The Mouth- The mouth is the beginning of the digestive system. The mouth mechanically breaks down the food with chewing as well as chemically breaks food down with saliva.

The Esophagus- The esophagus receives broken down food from the mouth and transports it to the stomach.

The Stomach- The stomach breaks down the food further through digestion. It secretes a strong acid that breaks down the food into a thick liquid.

The Small Intestine- Using enzymes the small intestine breaks down the food further and is responsible for absorption of nutrients into the bloodstream.

The Large Intestine- The large intestine absorbs the left over water and transports waste to the rectum once absorption is complete.

The Rectum- The rectum receives defecation from the colon.

The Pancreas- The pancreas secretes enzymes. These enzymes are responsible for the breakdown of proteins, fats, and carbohydrates.

The Liver- The liver secretes bile which is a substance that processes the blood from the small intestine containing the nutrients from digested food.

The Gallbladder- The gallbladder absorbs the left over bile secreted from the liver.

Major Disorders

Appendicitis

Appendicitis is the swelling of the appendix when it is blocked.
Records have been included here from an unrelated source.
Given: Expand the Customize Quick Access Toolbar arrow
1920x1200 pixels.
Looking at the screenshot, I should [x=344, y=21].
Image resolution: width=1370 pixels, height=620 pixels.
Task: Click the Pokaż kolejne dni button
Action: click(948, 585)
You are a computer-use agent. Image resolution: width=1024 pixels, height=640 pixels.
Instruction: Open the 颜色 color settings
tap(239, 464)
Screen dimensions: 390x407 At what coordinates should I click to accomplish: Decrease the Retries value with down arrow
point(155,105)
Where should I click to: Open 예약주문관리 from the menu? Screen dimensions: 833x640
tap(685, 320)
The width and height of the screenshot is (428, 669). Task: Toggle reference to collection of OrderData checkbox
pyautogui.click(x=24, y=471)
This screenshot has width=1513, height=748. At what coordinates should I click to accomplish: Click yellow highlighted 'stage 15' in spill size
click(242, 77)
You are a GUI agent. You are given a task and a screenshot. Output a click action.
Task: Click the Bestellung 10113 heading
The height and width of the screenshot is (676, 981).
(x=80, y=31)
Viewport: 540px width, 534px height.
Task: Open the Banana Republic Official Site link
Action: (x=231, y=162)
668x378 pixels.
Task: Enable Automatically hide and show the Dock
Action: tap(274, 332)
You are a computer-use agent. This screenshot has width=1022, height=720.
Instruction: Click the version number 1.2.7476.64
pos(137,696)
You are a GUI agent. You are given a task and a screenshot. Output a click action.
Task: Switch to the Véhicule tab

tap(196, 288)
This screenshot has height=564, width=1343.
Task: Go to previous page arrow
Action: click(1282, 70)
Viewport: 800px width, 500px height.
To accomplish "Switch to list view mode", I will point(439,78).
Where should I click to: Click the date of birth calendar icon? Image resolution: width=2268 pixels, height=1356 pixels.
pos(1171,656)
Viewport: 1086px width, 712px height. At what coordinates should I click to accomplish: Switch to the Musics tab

Symptoms include pain in the area of the appendix, loss of appetite, fever, nausea, and vomiting. The only treatment for this is surgery to remove the appendix.

Cystic Fibrosis (CF)

Cystic Fibrosis or CF, affects the pancreas. Mucus from CF blocks the ducts in the pancreas the secrete enzymes. With the ducts block, food cannot be properly digested therefore less nutrients are absorbed into the body. Symptoms include coughing that results in thick mucus, and feces that is thick and smells horrid.

Pyloric Stenosis

Pyloric Stenosis occurs when the opening from the stomach to the intestine is blocked. Symptoms include projectile vomiting, constant hunger, fewer and smaller feces, weight loss, and dehydration. Similar to appendicitis, the only known cure to this disorder is surgery.

Excretory System

Excretion is defined as the process of eliminating or expelling waste matter. The excretory system is the system responsible for disposing of waste produced by homeostasis.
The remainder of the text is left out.